At first glance the fact that A.R.S. § 12-820.02, the qualified immunity statute, mentions the issuance of a license may seem to contradict our interpretation of § 12-820.01. The plain language of the statute, however, reveals no inconsistency. Qualified immunity is available for the issuance of licenses "for which absolute immunity is not provided pursuant to § 12-820.01." The State issues licenses for more than just occupations and professions. For example, the State issues drivers' licenses (A.R.S. § 28-411), licenses to conduct bingo games (A.R.S. § 5-402), and transaction privilege tax licenses (A.R.S. § 42-1305). None of these constitute the licensing of a profession or occupation. In fact, the licenses referred to in Attorney General Opinion 184-123, the opinion cited by appellants, are drivers' licenses. The Medical Advisory Board advises the Department of Transportation on medical criteria and vision standards for licensing drivers, see A.R.S. § 28-433, and Attorney General Opinion 184-123 concerns immunity for Medical Advisory Board decisions on standards for the issuance or revocation of drivers' licenses. Thus, Attorney General Opinion 184-123 does not conflict with our interpretation of § 12-820.01 and § 12-820.02 because the opinion deals with a board that has input into the granting of drivers' licenses. It does not deal with occupational or professional licenses.
Clearly, in licensing structural pest control operators, the State, through the Commission, licenses a profession or occupation. Title 32 of the Arizona Revised Statutes provides for state licensing and regulation of professions and occupations. Chapter 22 of Title 32 provides for the establishment of the Structural Pest Control Commission. See A.R.S. §§ 32-2302 to 32-2304. It further describes the procedure by which the Commission certifies and licenses individuals to lawfully apply pesticides and to engage in the business of structural pest control. See A.R.S. §§ 32-2311 to 32-2319. Thus, the Commission is covered by the absolute immunity granted to a public entity when it licenses or regulates any profession or occupation. See Restatement (Second) of Torts § 895B (1979).

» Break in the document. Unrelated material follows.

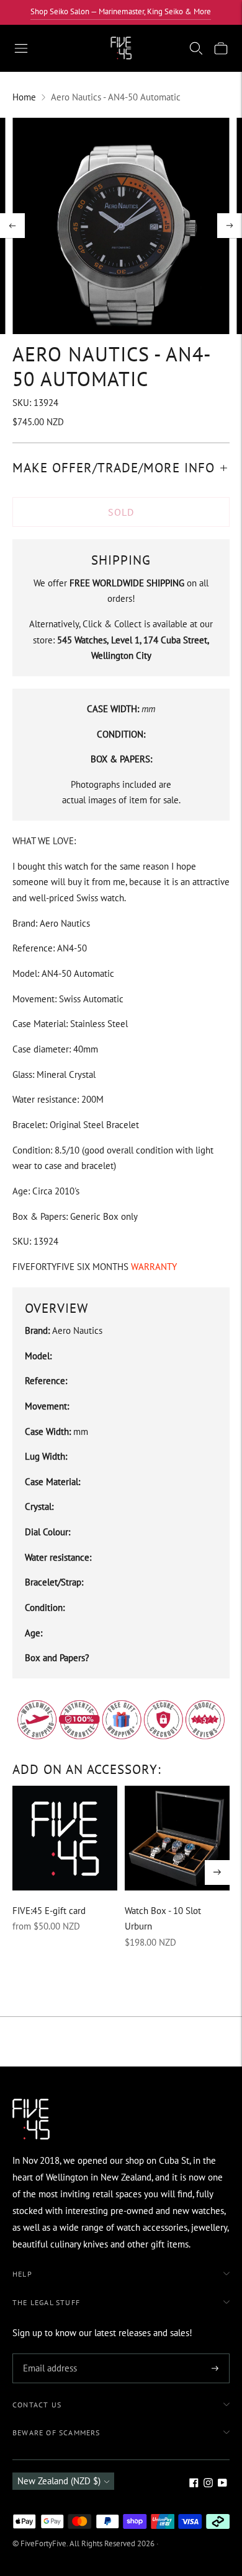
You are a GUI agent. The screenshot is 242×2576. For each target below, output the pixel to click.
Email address (48, 2354)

As noted in footnote 2 above, attorney for the appellant, Lowell W. Finson, has failed to comply with Rule 13(a)(4) of the Arizona Rules of Civil Appellate Procedure. Counsel runs the risk that in the future appeals will be dismissed and/or that costs, attorney's fees, or sanctions will be assessed against him personally. See Jhagroo v. City of Phoenix Municipal Court, 143 Ariz. 595, 598, 694 P.2d 1209, 1212 (App. 1984); Adams v. Valley National Bank, 139 Ariz. 340, 342, 678 P.2d 525, 527 (App. 1984); Rule 25, Ariz.R.Civ.App.P. His future compliance with our rules is encouraged.
In summary, A.R.S. § 12-820.02 specifically exempts from its operation the issuance of licenses for which absolute immunity is provided by § 12-820.01. The licensing and regulation of any profession or occupation falls within the grant of absolute immunity, not qualified immunity. Accordingly, the trial court correctly granted the motion to dismiss based on the absolute immunity of the State in licensing and regulating structural pest control operators. Thus, we affirm the trial court's order of dismissal.
GRANT, P.J., and KLEINSCHMIDT, J., concur.